Una strategia vincente è la tit for tat, dove ogni giocatore risponde alla mossa dell’altro in modo cooperativo (se tu fai questo io faccio quello). Il protagonista della teoria classica dei giochi (e dell’economia neoclassica) è il razionale homo oeconomicus che cerca solo il massimo vantaggio per sé. Il protagonista della teoria evoluzionistica dei giochi è invece un agente irrazionale che replica inconsapevolmente la strategia che ha ereditato, quindi va considerato il contesto cognitivo del gioco, le caratteristiche percettive e mentali dei giocatori, il loro orizzonte culturale, le loro opinioni circa il “tipo” di concorrente che devono affrontare. Spesso gli individui tendono a comportamenti cooperativi.

I giochi sono a informazione totale se i giocatori sanno che cosa ha fatto e fa l’avversario e conoscono profitti e perdite reciproci (scacchi), o parziale se il giocatore vede solo alcune mosse o l’ultima mossa (poker).
Un gioco si dice cooperativo se c’è la possibilità per i giocatori di sottoscrivere accordi vincolanti, che possono essere di vantaggio ai singoli giocatori (bridge).

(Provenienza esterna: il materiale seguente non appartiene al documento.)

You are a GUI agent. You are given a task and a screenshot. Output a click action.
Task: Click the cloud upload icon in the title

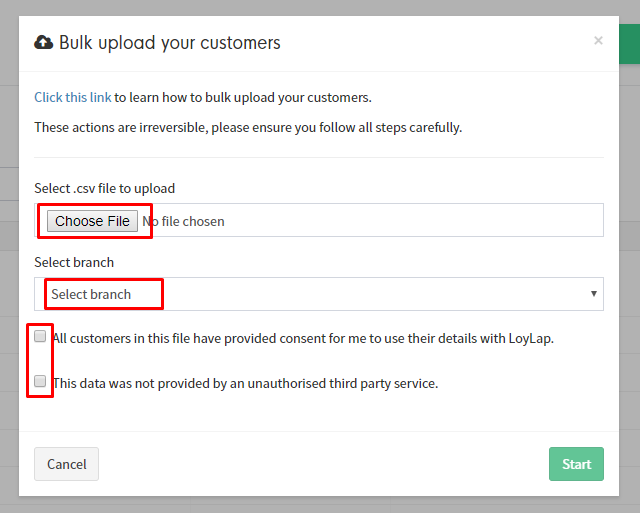(43, 42)
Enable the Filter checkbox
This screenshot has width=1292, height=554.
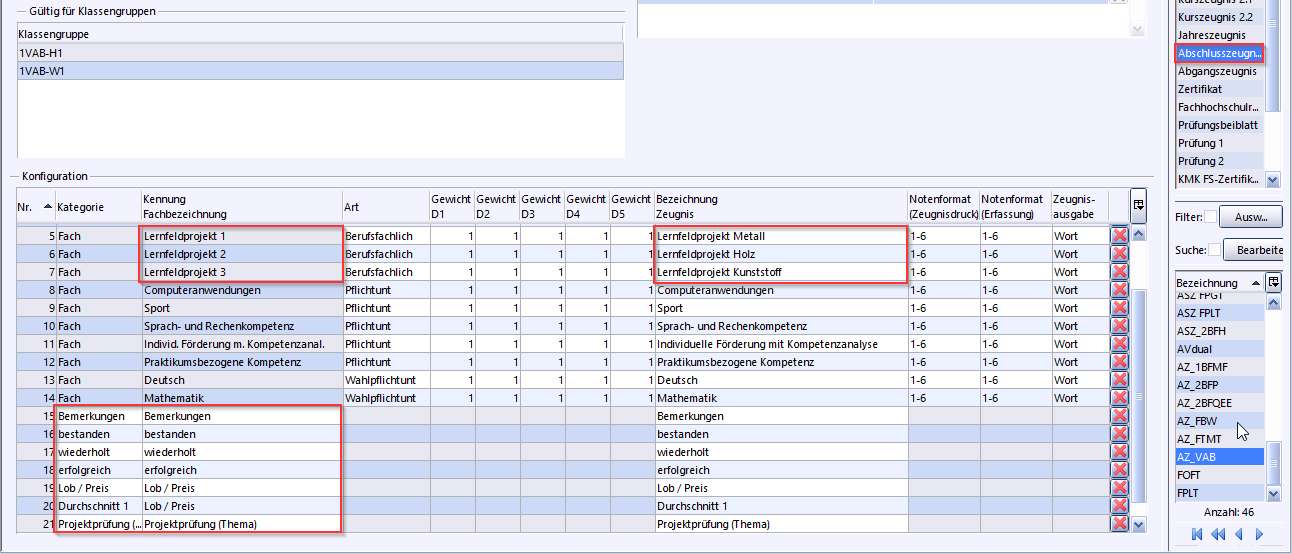click(1211, 217)

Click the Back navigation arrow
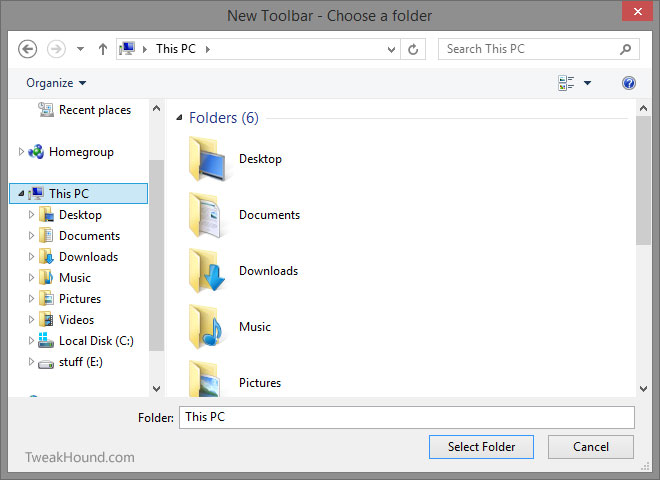[28, 49]
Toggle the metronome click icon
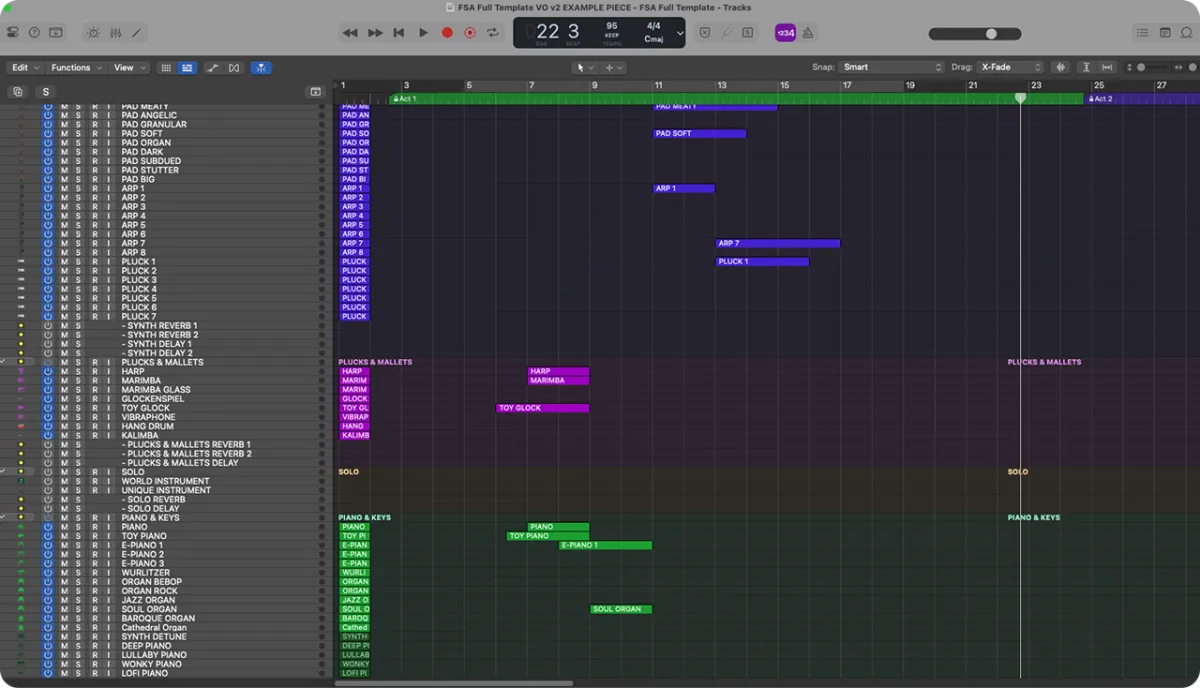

I giochi sono simultanei se il giocatore decide le mosse senza sapere che cosa stanno facendo gli altri giocatori, come accade nel Dilemma del Prigioniero, nelle vendite all’asta, nella morra cinese. Sono sequenziali se i giocatori agiscono secondo una successione particolare, come accade nelle contrattazioni o negli scacchi.

Un gioco può essere disputato una sola volta oppure può essere ripetuto più volte. Le strategie cambiano perché nel gioco ripetuto i giocatori tengono conto delle giocate precedenti e dei risultati che hanno prodotto. Un gioco che i partecipanti possono fare una sola volta è lo Squid Game protagonista della omonima serie coreana Netflix.